I must admit that I was so excited to see On Kawara – Silence (February 6 – May 3) at the Guggenheim in New York that leading up to visiting, I was singing ‘On Kawara’ in my head to the tune of My Sharona’s chorus.
Curator Jeffrey Weiss has capitalized on Frank Lloyd Wright's architecture for this posthumous retrospective of the Japanese artist’s work. The spiral formation of the rotunda is complementary to the artist’s endurance and his tendency towards repetition because the wall space keeps going and going, with minimal interruption.
Kawara is renowned for his ‘date paintings,’ which are officially called Today (1966-2013). Spending that long on a series and attempting to contribute to it every day is phenomenal. Daily, he set out to make a painting (or possibly two) with a solid ground of blue, red, grey, or black. He mixed the acrylic paint by hand and kept swatches, resulting in canvases that are unified but not assembly-line-like. After experimenting with Letraset in earlier work, in Today, he painted the date of the day he made the painting in equally precise white block letters. He used the language of the country from which he was working, and if the country did not use the Western convention for writing dates, he used the universal alternative of Esperanto. The paintings are typically small enough to hold with hands shoulder-width apart, but on days that commanded more attention, like the day Neil Armstrong stepped onto the moon, he sometimes increased the scale. If he didn’t manage to finish a painting by midnight, he would destroy it, tying him to the trend of dematerialization that Lucy Lippard identified in conceptual art. Whereas artists like John Baldessari relished destruction (in Baldessari’s case, cremating paintings and baking the ashes into cookies), Kawara seems to have been more about the act of creation, as noted by Ben Kinmont (1).
The tension between creation and destruction always brings me back to the cubists, and this association is helpful for contextualizing Kawara’s work.

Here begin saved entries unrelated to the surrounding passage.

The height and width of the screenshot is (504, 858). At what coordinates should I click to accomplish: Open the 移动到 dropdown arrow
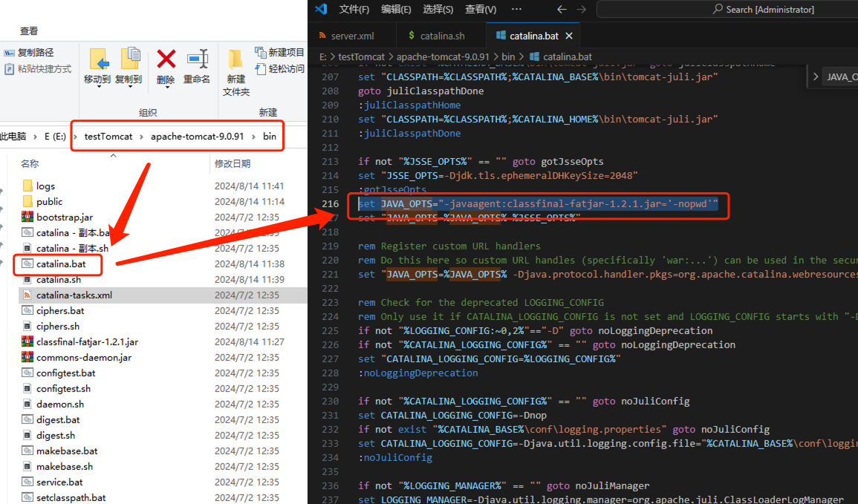click(x=100, y=87)
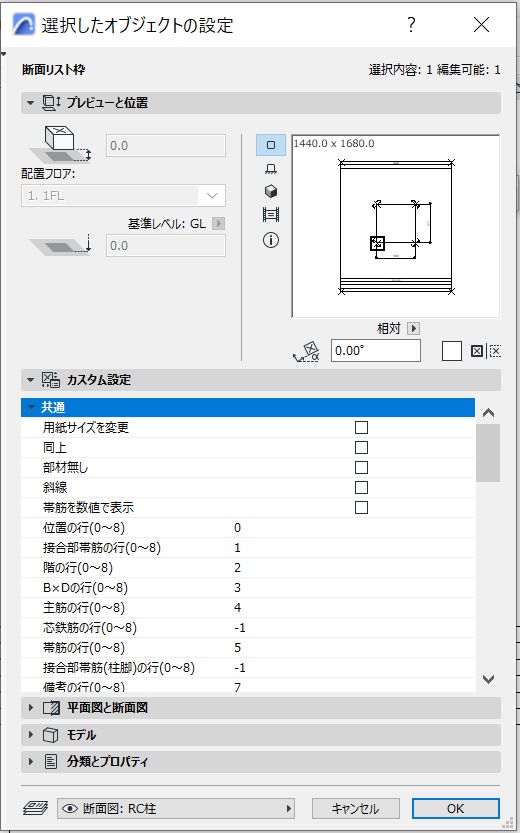
Task: Expand the 平面図と断面図 panel
Action: (x=261, y=708)
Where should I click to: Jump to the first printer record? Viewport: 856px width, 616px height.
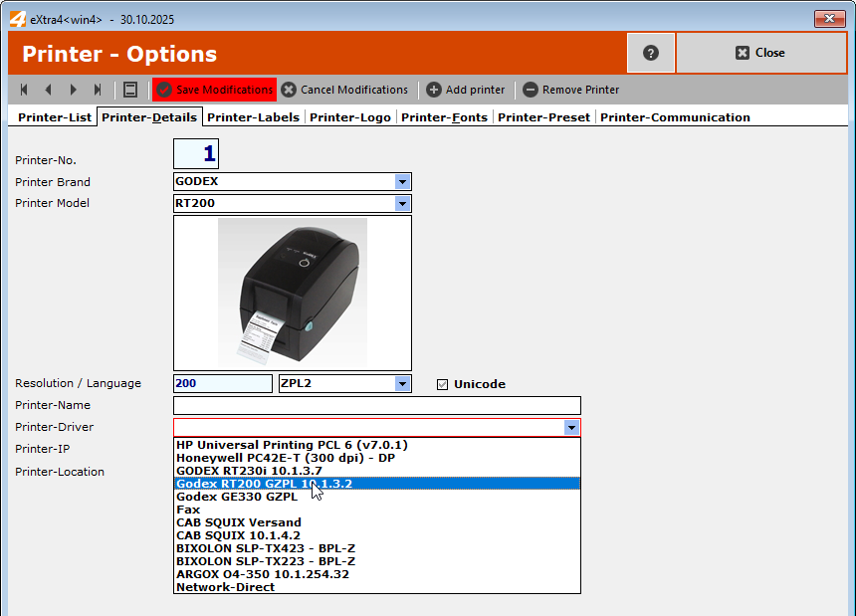[23, 90]
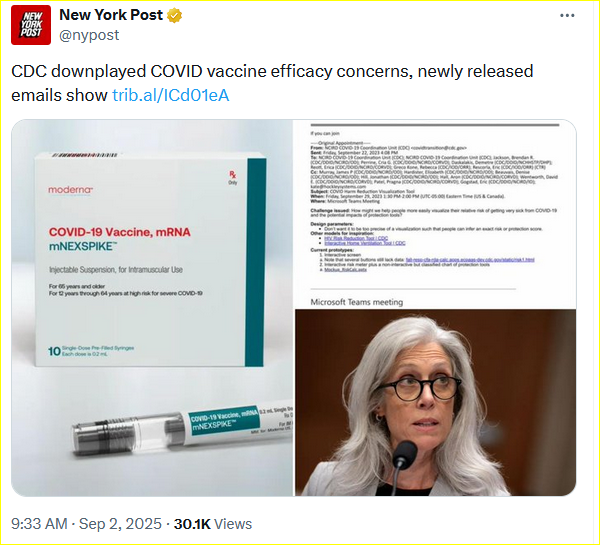Click the 30.1K Views count
This screenshot has width=600, height=545.
[x=213, y=524]
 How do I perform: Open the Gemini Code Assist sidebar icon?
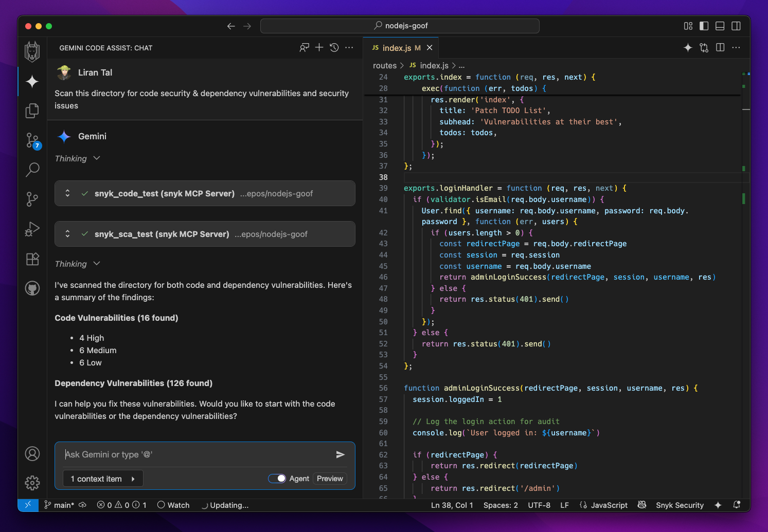(x=32, y=81)
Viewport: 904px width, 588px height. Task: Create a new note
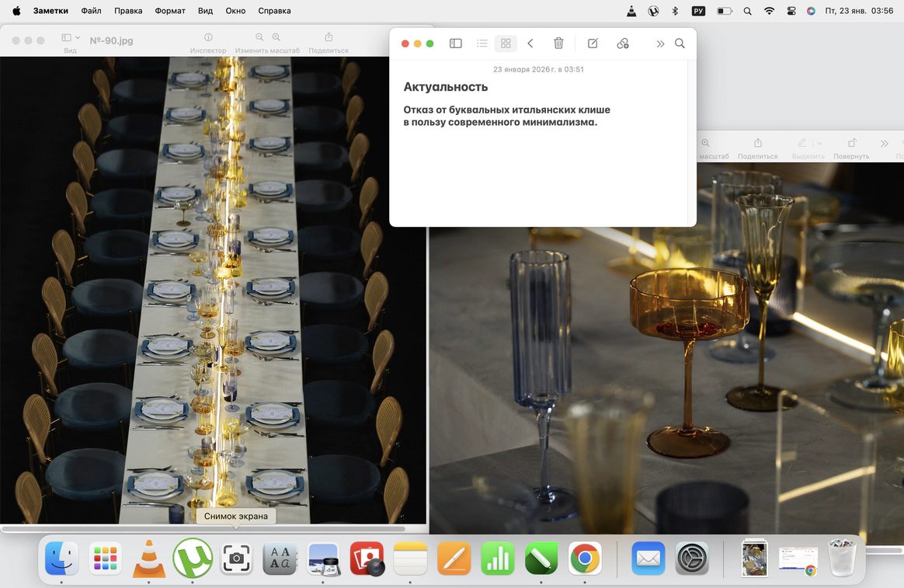pyautogui.click(x=593, y=43)
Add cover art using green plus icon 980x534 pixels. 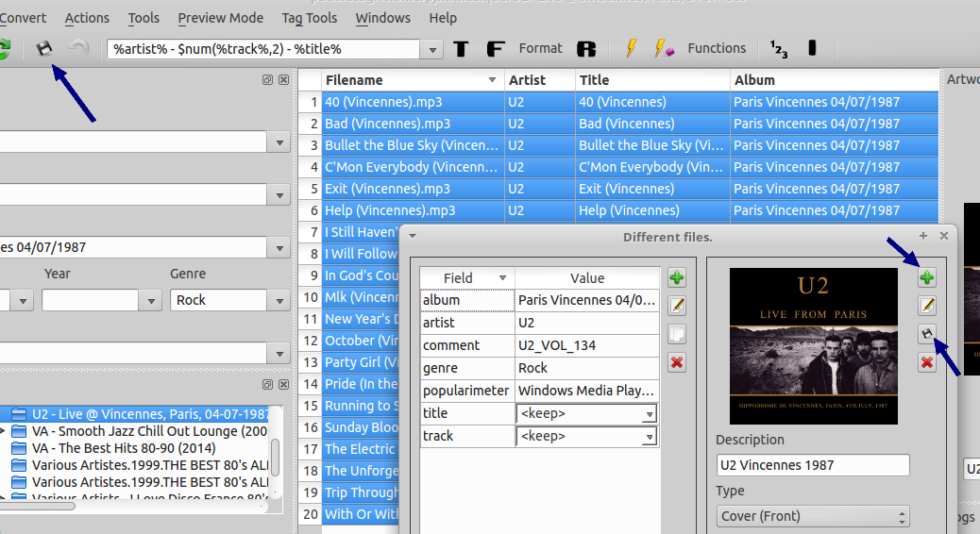(927, 277)
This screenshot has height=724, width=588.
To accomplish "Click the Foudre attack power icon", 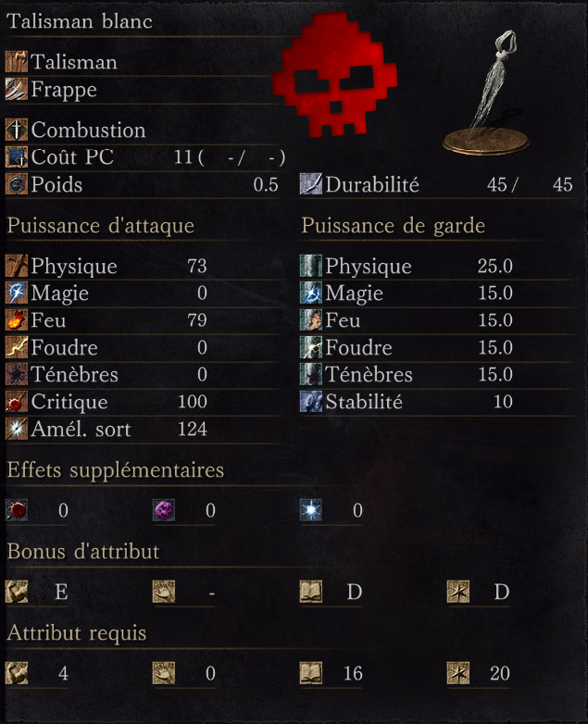I will click(x=17, y=347).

Georges Braque introduced stenciled letters and numbers to the paintings and papier collés he and Pablo Picasso made in lockstep, to jolt the viewer. His rationale was that type was flat and couldn’t exist in space in the same way that an object would, so it could help the viewer to parse out the image spatially. With Kawara’s work, there are no objects projecting into illusionistic space; the painting becomes an art-object, modern in its flatness. Picasso and Braque referred to these additions as ‘certainties (2),’ which links nicely to Kawara's work. We don’t know what tomorrow will bring, but we can be almost certain that there will be a tomorrow. Braque, along with Picasso, also elevated the status of newspaper to be an appropriate material for art, which I mention because newspapers were a mainstay for Kawara. Many of his date paintings were stored in, and are displayed at the Guggenheim with, a cardboard box constructed by the artist and often lined with a newspaper clipping from that day. As an information professional, I was pleased as punch to see that he recorded the date and publication on most of the clippings, minimizing the kind of extensive research to track newspaper sources for the likes of photomontage artist, Hannah Höch.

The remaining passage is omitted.